MIT Students Taking Action With VR
Natalie Pitcher is a grad student at MIT’s Sloan School of Management. She has seen how undergrad and grad students at MIT have recently become very intrigued by virtual reality. She’s now working to make MIT a leader in the virtual reality movement. Virtual reality enables people to immerse themselves in experiences that are computer generated simulations available for viewing on headsets such as the Oculus Rift.
One of the main goals of VR @ MIT’s initiative is to raise awareness about virtual reality startups that are developed by MIT students. Pitcher said, “We believe that by serving the needs of the entrepreneur, we also serve the needs of the broader community who’s interested in learning about this exciting field.”
VR @ MIT Initiative
The VR @ MIT initiative was created by partnering with the Martin Trust Center for MIT Entrepreneurship. The startups that are developed at MIT are being shown on the VR @ MIT website. They’re having several events such as the “Virtually There” event on May 6th talking about virtual reality. They’re also having a “Hacking Arts 2016” event this upcoming November. Virtual reality and augmented reality are being explored by entrepreneurs and innovators throughout the world. Recently, a few tech veterans from Harmonix Music Systems obtained funding for their company virZoom Inc. Tufts Medical Center is in cahoots with Primacy (a VR company) to create hospital tours so that people can see what it’s like to be in a CT scanner before they go in for their actual appointment for example.

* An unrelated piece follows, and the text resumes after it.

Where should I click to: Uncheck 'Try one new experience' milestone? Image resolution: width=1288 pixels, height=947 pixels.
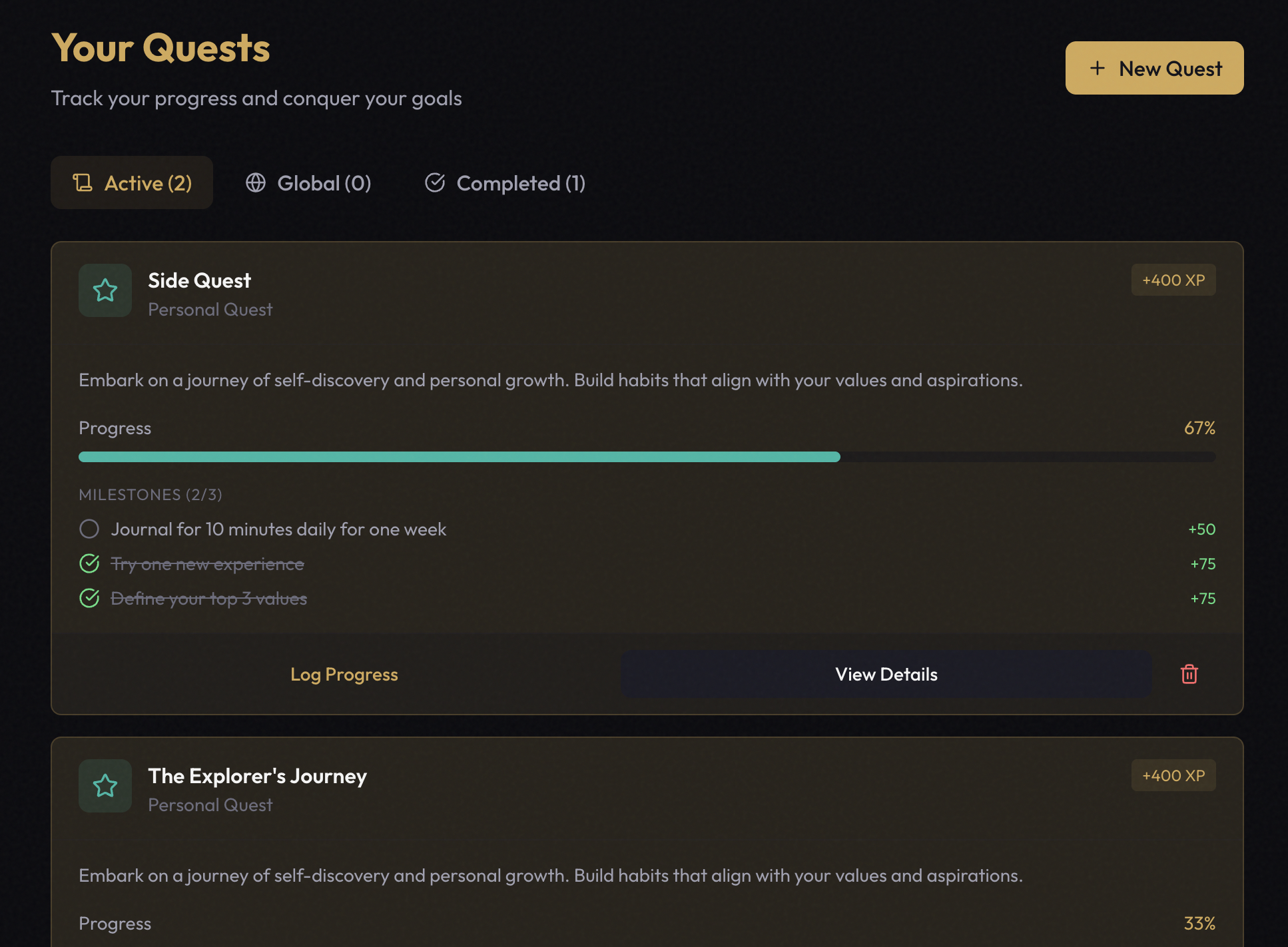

MIT Media Lab executive, John Werner even left his job recently to join Meta, an augmented reality company that has funding from a VR firm.

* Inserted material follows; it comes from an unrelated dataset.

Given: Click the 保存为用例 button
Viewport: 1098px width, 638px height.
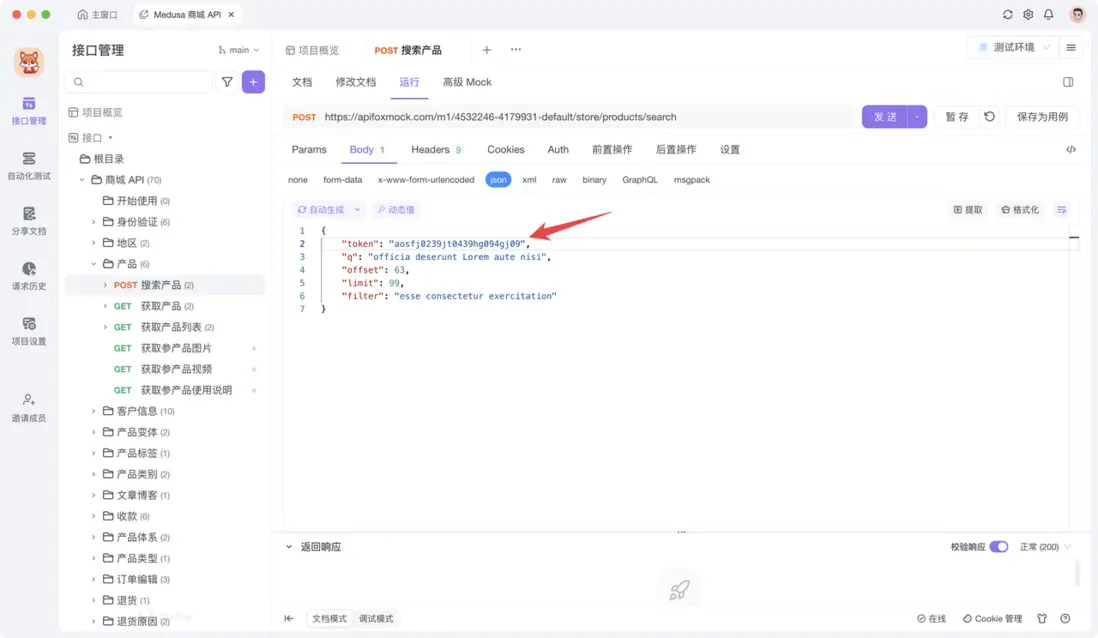Looking at the screenshot, I should (x=1040, y=116).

The Founder of VR @ MIT’s’ Words
Pitcher said, “The first thing that’s important to know about VR is that it’s impossible to experience it by reading about it. Once you have put on the headset, you’re brought into the potential of what VR can offer. The VR startup companies at MIT are looking into how people can completely immerse into new environments. MIT’s Ovrture is a VR content studio that worked with MSNBC for its “Lockup 360” show that enabled people to go “inside” a jail in California and be inside the documentary series through a much more immersive view. Pitcher said, “(Virtual reality) is really touted as an empathy machine. I don’t think that people understand what that means just yet.”
Pitcher had co founded the VR & MIT initiative with the help of Jacob Loewenstein. She hopes that MIT will be able to offer students a heavy duty computer for them to create their own VR games by the end of 2016. She said, “I don’t know how many other universities have the same drive and mandate to want to understand what comes next. The opportunity to be a change-maker in this new field is part of the spirit of the school.”